The result obtained is shown in the following figure:

The first question: I used pm.Deterministic to define the Qratingcurve which is the “mu” of my likelihood, and in function of pm.hpd(chain_model[‘Qratingcurve’], alpha=0.05)[idx], the data is “Qratingcurve”. Can I interpret the 95% uncertainty of the hpd calculation as a result of the parameter being a random variable, say “parameter uncertainty” ? But look at my likelihood: Q_pred = pm.Normal(‘Q_pred’, mu=Qratingcurve, sd=sigma_total, observed=Qgauged), assuming the observed data follow the normal distribution, the uncertainty is sd=sigma_total. Now, I don’t quit understand the meaning of uncertainty and how to express it using pm.hpd or other methods.

The second question: pm.hpd use the [idx], which has 19 points in my case, and I’ve learned that the function of plt.fill_between simply interpolate linearly between adjacent points. I want make 95% uncertainty envelope smoother, and let [idx]=np.arange(0,8,0.1), but I can not do this successfully. I want to know how this works.

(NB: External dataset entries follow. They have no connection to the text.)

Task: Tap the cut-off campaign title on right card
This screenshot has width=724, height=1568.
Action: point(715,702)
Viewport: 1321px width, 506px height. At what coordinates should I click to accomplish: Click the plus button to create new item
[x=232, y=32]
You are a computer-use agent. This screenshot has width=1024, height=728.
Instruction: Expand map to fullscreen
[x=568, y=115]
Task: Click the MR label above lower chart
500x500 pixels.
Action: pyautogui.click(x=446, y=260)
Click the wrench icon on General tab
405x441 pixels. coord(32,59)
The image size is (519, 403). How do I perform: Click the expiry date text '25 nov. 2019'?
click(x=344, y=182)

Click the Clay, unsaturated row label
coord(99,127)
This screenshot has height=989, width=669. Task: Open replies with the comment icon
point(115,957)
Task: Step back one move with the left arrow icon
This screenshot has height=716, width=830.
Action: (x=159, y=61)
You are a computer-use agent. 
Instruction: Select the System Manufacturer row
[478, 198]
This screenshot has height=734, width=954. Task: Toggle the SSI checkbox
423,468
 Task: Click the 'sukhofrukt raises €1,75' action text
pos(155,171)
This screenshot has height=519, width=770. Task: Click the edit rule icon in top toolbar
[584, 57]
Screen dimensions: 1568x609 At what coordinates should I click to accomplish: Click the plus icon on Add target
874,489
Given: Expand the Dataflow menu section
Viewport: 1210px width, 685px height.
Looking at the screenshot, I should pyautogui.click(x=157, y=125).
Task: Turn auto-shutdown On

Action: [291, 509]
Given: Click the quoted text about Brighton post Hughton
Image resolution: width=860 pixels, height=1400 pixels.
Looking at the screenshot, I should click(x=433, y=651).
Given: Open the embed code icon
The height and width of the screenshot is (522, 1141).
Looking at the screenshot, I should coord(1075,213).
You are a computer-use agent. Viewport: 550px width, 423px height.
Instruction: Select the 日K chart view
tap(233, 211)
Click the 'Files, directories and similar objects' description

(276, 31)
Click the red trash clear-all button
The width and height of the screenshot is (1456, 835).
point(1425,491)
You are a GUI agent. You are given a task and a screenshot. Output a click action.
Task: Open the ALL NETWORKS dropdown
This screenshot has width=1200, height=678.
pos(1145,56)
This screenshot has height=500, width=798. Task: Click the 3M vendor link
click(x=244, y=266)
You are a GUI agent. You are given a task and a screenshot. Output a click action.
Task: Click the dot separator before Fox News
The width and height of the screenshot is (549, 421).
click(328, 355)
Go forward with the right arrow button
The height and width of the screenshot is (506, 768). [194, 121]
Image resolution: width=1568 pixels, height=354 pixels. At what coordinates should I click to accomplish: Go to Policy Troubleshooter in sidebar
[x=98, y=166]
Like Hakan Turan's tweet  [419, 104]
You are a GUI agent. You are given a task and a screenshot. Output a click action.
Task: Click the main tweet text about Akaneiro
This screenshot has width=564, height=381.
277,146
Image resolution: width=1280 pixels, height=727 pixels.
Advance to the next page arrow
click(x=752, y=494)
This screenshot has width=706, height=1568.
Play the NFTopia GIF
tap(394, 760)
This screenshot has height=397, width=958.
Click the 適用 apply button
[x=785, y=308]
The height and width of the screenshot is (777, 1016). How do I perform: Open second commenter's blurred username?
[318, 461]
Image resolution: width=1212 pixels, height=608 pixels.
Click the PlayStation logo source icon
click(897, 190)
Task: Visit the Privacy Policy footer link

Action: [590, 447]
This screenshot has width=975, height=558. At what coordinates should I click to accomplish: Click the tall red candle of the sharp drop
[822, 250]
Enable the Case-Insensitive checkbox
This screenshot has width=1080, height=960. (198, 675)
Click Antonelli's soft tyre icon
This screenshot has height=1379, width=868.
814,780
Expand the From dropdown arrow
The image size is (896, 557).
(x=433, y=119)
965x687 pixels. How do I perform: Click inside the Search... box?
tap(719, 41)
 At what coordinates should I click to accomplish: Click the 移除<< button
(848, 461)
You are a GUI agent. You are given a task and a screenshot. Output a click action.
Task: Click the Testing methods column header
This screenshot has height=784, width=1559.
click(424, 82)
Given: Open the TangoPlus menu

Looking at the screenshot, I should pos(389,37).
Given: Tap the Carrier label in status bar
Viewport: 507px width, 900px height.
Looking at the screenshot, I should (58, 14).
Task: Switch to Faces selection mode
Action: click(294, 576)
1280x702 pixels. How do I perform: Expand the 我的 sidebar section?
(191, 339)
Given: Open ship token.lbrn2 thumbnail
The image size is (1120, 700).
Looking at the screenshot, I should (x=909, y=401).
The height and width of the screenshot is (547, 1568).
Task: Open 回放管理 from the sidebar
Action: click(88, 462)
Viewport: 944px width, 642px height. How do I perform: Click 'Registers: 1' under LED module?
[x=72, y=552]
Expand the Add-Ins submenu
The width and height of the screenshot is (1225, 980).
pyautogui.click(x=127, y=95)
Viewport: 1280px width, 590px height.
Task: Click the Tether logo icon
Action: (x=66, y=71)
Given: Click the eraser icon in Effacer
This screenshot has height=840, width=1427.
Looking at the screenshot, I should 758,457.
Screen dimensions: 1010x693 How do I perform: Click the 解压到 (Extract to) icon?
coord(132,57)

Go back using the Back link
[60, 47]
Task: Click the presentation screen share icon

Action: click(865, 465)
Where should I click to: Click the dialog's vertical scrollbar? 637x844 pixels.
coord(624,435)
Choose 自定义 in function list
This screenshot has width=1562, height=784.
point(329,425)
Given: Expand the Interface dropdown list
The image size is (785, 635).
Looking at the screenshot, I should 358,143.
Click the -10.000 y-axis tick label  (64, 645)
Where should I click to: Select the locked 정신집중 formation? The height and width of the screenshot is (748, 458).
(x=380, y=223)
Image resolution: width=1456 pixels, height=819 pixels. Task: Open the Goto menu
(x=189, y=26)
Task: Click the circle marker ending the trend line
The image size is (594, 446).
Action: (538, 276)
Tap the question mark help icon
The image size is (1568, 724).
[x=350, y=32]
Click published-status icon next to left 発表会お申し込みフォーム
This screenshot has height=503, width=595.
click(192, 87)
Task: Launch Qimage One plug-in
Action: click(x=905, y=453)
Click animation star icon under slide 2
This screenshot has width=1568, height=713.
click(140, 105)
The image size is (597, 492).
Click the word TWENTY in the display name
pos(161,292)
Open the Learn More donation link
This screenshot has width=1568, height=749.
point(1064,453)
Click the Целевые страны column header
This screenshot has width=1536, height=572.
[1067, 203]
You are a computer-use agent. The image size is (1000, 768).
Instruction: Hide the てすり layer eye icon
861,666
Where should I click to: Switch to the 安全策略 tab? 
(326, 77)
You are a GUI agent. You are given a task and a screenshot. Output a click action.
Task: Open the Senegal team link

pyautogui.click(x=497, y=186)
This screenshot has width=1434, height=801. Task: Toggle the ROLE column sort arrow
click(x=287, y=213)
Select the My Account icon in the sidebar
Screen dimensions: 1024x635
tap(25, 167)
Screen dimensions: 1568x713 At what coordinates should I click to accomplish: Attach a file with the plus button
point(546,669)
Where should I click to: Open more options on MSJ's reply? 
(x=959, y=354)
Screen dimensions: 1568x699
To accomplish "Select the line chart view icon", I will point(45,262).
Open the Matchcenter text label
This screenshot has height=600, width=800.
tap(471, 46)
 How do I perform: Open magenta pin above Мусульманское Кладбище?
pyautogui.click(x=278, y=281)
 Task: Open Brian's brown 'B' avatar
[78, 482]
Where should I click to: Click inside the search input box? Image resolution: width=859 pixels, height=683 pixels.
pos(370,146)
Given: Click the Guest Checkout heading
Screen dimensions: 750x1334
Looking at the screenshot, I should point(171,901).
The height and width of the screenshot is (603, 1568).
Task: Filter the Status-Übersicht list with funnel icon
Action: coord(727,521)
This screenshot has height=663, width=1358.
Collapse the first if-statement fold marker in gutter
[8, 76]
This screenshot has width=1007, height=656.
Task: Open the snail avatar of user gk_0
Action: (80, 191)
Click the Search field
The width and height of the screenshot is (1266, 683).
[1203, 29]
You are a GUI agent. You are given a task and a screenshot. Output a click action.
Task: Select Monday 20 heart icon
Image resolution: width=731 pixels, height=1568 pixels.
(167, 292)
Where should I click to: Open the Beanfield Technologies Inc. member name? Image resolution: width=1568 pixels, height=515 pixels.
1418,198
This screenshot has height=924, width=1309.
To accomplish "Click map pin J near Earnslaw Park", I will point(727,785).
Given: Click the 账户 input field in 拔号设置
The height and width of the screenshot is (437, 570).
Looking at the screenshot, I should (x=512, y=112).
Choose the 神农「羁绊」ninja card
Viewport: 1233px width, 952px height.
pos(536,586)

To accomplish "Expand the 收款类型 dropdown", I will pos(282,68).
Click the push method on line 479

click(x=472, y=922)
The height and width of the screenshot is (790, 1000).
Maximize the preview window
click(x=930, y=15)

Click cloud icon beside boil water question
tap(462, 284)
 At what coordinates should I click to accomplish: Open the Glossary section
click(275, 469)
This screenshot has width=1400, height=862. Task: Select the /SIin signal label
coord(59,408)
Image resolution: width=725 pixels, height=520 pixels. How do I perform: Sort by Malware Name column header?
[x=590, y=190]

The third question: I used plt.text to show the maxpost power function in my figure, but the exponent 1.66 shows a problem. I really don’t know how to solve it.

Please forgive me for my foolish question. I sincerely hope to be helped. Thank you very much.

The other guys here can elucidate the finer points of Pymc3 better than I will, but, as for the theoretical topic of HPD’s, I can confidently point you to McElreath’s book, which explains them in depth one chapter.